(Stored items)

== Segment start ==

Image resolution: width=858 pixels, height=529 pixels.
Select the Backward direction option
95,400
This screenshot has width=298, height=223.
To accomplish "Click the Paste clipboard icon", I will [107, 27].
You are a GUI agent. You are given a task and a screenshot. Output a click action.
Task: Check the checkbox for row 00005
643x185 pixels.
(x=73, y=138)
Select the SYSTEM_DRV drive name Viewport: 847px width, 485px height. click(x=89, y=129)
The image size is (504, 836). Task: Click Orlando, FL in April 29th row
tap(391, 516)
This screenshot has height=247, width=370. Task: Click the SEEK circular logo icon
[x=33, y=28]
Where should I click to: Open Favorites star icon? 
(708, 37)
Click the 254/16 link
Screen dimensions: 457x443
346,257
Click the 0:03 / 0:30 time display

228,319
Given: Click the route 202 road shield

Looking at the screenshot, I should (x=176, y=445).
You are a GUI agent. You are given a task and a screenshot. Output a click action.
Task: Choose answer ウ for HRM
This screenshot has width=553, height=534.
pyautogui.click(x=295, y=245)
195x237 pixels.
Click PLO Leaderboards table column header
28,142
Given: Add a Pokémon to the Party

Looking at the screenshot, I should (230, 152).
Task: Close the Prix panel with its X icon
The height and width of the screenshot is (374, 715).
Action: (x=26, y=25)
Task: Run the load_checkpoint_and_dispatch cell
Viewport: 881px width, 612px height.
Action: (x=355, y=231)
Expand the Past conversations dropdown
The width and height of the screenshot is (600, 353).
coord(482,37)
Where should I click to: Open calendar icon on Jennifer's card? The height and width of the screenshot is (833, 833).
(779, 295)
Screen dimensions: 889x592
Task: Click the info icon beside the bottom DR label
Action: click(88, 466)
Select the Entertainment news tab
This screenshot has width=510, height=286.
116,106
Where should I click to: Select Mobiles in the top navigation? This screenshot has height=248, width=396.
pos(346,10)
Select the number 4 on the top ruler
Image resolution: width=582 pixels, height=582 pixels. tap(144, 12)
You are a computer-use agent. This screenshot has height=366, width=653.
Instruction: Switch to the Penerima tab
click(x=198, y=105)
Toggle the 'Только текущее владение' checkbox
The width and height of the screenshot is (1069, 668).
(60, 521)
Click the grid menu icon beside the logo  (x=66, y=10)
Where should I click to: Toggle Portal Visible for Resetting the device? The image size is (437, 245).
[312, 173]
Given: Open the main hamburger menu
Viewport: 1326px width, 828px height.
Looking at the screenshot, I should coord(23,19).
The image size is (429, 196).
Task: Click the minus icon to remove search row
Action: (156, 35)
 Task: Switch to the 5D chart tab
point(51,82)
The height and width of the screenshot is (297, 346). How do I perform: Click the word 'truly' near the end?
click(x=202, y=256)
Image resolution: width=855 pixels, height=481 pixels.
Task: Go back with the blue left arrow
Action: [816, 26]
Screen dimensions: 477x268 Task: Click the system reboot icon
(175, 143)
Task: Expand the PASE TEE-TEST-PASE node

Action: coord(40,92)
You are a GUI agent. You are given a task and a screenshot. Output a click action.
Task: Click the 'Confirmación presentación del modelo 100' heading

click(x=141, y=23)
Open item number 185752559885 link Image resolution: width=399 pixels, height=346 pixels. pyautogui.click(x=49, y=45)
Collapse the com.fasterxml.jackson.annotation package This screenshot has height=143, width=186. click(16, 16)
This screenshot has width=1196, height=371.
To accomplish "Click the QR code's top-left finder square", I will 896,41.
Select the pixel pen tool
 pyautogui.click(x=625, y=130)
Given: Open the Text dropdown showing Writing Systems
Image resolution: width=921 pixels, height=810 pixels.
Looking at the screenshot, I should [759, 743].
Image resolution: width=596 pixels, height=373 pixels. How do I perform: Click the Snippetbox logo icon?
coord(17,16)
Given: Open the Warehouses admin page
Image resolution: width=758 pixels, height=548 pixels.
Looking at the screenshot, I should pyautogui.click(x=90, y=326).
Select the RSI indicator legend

== Segment end ==

For this exercise, output the records in full, exactly.

Answer space:
Image resolution: width=858 pixels, height=529 pixels.
Select the Backward direction option
95,400
This screenshot has width=298, height=223.
To accomplish "Click the Paste clipboard icon", I will [107, 27].
You are a GUI agent. You are given a task and a screenshot. Output a click action.
Task: Check the checkbox for row 00005
643x185 pixels.
(x=73, y=138)
Select the SYSTEM_DRV drive name Viewport: 847px width, 485px height. click(x=89, y=129)
The image size is (504, 836). Task: Click Orlando, FL in April 29th row
tap(391, 516)
This screenshot has height=247, width=370. Task: Click the SEEK circular logo icon
[x=33, y=28]
Where should I click to: Open Favorites star icon? 
(708, 37)
Click the 254/16 link
Screen dimensions: 457x443
346,257
Click the 0:03 / 0:30 time display

228,319
Given: Click the route 202 road shield

Looking at the screenshot, I should (x=176, y=445).
You are a GUI agent. You are given a task and a screenshot. Output a click action.
Task: Choose answer ウ for HRM
This screenshot has width=553, height=534.
pyautogui.click(x=295, y=245)
195x237 pixels.
Click PLO Leaderboards table column header
28,142
Given: Add a Pokémon to the Party

Looking at the screenshot, I should (230, 152).
Task: Close the Prix panel with its X icon
The height and width of the screenshot is (374, 715).
Action: (x=26, y=25)
Task: Run the load_checkpoint_and_dispatch cell
Viewport: 881px width, 612px height.
Action: (x=355, y=231)
Expand the Past conversations dropdown
The width and height of the screenshot is (600, 353).
coord(482,37)
Where should I click to: Open calendar icon on Jennifer's card? The height and width of the screenshot is (833, 833).
(779, 295)
Screen dimensions: 889x592
Task: Click the info icon beside the bottom DR label
Action: click(88, 466)
Select the Entertainment news tab
This screenshot has width=510, height=286.
116,106
Where should I click to: Select Mobiles in the top navigation? This screenshot has height=248, width=396.
pos(346,10)
Select the number 4 on the top ruler
Image resolution: width=582 pixels, height=582 pixels. tap(144, 12)
You are a computer-use agent. This screenshot has height=366, width=653.
Instruction: Switch to the Penerima tab
click(x=198, y=105)
Toggle the 'Только текущее владение' checkbox
The width and height of the screenshot is (1069, 668).
(60, 521)
Click the grid menu icon beside the logo  (x=66, y=10)
Where should I click to: Toggle Portal Visible for Resetting the device? The image size is (437, 245).
[312, 173]
Given: Open the main hamburger menu
Viewport: 1326px width, 828px height.
Looking at the screenshot, I should coord(23,19).
The image size is (429, 196).
Task: Click the minus icon to remove search row
Action: (156, 35)
 Task: Switch to the 5D chart tab
point(51,82)
The height and width of the screenshot is (297, 346). How do I perform: Click the word 'truly' near the end?
click(x=202, y=256)
Image resolution: width=855 pixels, height=481 pixels.
Task: Go back with the blue left arrow
Action: [816, 26]
Screen dimensions: 477x268 Task: Click the system reboot icon
(175, 143)
Task: Expand the PASE TEE-TEST-PASE node

Action: coord(40,92)
You are a GUI agent. You are given a task and a screenshot. Output a click action.
Task: Click the 'Confirmación presentación del modelo 100' heading

click(x=141, y=23)
Open item number 185752559885 link Image resolution: width=399 pixels, height=346 pixels. pyautogui.click(x=49, y=45)
Collapse the com.fasterxml.jackson.annotation package This screenshot has height=143, width=186. click(16, 16)
This screenshot has width=1196, height=371.
To accomplish "Click the QR code's top-left finder square", I will 896,41.
Select the pixel pen tool
 pyautogui.click(x=625, y=130)
Given: Open the Text dropdown showing Writing Systems
Image resolution: width=921 pixels, height=810 pixels.
Looking at the screenshot, I should [759, 743].
Image resolution: width=596 pixels, height=373 pixels. How do I perform: Click the Snippetbox logo icon?
coord(17,16)
Given: Open the Warehouses admin page
Image resolution: width=758 pixels, height=548 pixels.
Looking at the screenshot, I should pyautogui.click(x=90, y=326).
Select the RSI indicator legend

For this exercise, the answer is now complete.